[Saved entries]
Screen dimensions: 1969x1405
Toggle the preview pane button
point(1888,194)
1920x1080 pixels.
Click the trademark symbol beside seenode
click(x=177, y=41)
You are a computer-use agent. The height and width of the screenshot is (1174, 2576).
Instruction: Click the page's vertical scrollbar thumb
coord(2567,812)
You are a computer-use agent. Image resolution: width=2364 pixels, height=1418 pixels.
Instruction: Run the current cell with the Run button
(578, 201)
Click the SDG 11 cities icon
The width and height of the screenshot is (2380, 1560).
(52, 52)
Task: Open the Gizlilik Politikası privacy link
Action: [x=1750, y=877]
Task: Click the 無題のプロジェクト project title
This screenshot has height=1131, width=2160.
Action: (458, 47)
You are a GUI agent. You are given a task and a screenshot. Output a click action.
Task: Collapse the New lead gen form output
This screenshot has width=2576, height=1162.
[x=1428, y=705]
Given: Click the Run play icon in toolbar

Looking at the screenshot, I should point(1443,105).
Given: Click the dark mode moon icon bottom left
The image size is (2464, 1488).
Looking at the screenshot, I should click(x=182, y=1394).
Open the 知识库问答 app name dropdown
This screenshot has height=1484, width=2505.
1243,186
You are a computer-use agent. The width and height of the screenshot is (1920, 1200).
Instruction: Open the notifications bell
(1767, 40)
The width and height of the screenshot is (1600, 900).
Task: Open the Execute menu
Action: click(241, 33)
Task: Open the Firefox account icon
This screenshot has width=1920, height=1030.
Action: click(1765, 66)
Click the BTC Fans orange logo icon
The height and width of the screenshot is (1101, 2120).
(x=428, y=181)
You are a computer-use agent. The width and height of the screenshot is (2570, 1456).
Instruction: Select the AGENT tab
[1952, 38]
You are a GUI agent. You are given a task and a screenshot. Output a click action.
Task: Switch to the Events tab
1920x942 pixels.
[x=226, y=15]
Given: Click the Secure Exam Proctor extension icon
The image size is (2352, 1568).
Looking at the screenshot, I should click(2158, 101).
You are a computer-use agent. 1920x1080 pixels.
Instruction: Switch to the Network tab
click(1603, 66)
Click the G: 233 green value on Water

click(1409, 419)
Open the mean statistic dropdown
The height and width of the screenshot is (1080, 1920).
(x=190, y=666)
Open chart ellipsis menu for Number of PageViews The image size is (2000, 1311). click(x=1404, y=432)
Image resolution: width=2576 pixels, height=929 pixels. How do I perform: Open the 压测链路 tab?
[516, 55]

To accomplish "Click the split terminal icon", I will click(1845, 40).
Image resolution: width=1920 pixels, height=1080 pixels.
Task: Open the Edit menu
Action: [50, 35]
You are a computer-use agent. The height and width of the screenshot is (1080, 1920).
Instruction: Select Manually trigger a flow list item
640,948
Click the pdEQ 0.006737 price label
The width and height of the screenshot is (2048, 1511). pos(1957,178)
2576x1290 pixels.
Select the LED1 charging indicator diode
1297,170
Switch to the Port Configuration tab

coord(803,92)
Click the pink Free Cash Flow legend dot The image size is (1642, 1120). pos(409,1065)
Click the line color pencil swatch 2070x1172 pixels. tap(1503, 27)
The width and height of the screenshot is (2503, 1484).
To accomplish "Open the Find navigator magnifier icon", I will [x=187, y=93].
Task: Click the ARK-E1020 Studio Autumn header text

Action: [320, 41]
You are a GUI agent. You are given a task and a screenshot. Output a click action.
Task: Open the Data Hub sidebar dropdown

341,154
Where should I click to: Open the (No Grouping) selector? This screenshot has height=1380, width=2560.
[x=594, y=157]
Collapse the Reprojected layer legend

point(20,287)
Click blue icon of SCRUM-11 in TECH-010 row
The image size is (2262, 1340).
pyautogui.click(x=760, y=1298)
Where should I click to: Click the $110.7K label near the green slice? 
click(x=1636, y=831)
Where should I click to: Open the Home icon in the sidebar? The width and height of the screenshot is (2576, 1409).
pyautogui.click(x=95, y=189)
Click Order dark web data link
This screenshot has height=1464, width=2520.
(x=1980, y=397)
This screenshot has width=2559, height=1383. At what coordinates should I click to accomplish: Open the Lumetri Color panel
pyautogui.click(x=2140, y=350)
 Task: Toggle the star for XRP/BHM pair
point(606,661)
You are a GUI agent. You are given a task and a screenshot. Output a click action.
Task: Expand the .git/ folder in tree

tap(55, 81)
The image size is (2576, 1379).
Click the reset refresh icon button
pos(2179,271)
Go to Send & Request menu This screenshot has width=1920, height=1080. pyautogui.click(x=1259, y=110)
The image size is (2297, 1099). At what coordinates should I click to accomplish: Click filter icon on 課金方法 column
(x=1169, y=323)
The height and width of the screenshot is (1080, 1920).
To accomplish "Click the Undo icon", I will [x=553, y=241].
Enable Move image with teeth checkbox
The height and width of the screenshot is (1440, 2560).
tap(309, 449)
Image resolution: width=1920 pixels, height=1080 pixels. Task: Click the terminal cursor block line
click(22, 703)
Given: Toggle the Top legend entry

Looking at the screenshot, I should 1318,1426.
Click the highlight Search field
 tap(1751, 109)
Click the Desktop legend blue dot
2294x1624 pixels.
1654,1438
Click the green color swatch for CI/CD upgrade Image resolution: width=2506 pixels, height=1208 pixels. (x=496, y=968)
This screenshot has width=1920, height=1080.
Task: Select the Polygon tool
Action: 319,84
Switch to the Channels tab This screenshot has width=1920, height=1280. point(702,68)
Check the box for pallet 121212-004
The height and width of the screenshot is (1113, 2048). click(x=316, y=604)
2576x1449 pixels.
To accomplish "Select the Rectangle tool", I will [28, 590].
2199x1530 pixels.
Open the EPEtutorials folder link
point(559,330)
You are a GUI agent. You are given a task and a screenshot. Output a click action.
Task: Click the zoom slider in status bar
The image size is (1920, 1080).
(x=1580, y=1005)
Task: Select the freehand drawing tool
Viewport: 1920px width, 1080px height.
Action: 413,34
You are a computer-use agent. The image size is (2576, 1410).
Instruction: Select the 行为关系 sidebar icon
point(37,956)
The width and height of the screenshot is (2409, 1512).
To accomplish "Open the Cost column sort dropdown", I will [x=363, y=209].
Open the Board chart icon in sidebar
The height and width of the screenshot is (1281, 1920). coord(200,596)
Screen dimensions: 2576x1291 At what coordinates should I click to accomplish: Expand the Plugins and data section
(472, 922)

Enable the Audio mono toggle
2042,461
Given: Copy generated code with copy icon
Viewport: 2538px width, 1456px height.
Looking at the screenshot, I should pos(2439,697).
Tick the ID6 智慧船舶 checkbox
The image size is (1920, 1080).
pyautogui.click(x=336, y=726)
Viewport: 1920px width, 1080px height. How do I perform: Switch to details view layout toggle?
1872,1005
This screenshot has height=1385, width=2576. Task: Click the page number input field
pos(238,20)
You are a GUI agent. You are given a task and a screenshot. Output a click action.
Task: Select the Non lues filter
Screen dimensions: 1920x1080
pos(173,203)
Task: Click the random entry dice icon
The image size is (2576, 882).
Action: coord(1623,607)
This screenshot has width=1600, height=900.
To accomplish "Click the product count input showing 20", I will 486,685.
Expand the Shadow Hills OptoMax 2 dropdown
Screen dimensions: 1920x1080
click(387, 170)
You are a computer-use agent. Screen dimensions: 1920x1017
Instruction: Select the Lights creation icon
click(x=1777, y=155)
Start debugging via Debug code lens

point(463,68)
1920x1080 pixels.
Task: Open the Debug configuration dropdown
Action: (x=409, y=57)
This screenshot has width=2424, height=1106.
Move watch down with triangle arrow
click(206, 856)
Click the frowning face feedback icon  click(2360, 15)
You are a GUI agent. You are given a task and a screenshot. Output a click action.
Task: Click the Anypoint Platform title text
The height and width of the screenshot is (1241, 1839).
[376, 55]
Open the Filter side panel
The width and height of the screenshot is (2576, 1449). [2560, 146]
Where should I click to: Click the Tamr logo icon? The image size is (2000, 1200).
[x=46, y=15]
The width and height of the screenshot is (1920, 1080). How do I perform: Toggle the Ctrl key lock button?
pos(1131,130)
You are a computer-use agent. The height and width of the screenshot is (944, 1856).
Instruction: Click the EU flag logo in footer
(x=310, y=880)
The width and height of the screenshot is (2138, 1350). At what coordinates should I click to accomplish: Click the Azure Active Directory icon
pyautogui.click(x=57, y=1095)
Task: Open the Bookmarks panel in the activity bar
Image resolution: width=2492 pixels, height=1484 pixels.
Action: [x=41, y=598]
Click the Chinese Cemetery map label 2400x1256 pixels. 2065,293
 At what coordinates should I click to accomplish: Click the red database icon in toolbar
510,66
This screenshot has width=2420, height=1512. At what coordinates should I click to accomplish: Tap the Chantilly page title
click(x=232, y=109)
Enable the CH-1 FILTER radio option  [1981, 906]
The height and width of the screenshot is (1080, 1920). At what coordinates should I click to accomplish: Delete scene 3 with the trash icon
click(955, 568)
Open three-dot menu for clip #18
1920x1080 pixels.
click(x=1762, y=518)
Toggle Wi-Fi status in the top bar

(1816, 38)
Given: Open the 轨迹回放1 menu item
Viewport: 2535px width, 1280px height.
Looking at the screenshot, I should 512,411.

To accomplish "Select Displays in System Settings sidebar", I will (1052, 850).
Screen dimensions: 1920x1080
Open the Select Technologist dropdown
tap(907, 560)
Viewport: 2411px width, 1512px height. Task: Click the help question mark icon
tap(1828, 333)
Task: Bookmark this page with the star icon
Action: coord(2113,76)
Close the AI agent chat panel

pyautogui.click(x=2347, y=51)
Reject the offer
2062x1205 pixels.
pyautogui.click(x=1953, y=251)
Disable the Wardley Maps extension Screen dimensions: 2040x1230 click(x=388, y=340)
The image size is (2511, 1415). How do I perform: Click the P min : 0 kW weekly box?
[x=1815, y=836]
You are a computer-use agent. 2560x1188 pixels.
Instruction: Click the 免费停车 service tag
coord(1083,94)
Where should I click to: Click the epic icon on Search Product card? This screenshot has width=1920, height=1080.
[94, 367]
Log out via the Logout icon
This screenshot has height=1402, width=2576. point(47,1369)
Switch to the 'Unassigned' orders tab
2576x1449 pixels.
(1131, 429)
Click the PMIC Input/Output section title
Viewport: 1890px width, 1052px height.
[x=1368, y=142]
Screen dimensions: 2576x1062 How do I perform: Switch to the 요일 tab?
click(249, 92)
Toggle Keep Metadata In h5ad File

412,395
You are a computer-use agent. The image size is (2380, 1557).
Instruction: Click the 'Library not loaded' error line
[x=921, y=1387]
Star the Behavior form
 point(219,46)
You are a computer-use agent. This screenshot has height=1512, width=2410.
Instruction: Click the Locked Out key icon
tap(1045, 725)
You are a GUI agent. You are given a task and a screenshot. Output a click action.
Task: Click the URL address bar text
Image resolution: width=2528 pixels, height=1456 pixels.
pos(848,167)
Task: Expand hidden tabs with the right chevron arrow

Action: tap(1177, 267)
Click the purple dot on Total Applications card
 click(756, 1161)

Activity ::
Restate the line containing "Instruction: Click the 免费停车 service tag" and every remaining line of the records word for word. Add nothing.

Expected answer ::
Instruction: Click the 免费停车 service tag
coord(1083,94)
Where should I click to: Click the epic icon on Search Product card? This screenshot has width=1920, height=1080.
[94, 367]
Log out via the Logout icon
This screenshot has height=1402, width=2576. point(47,1369)
Switch to the 'Unassigned' orders tab
2576x1449 pixels.
(1131, 429)
Click the PMIC Input/Output section title
Viewport: 1890px width, 1052px height.
[x=1368, y=142]
Screen dimensions: 2576x1062 How do I perform: Switch to the 요일 tab?
click(249, 92)
Toggle Keep Metadata In h5ad File

412,395
You are a computer-use agent. The image size is (2380, 1557).
Instruction: Click the 'Library not loaded' error line
[x=921, y=1387]
Star the Behavior form
 point(219,46)
You are a computer-use agent. This screenshot has height=1512, width=2410.
Instruction: Click the Locked Out key icon
tap(1045, 725)
You are a GUI agent. You are given a task and a screenshot. Output a click action.
Task: Click the URL address bar text
Image resolution: width=2528 pixels, height=1456 pixels.
pos(848,167)
Task: Expand hidden tabs with the right chevron arrow

Action: tap(1177, 267)
Click the purple dot on Total Applications card
 click(756, 1161)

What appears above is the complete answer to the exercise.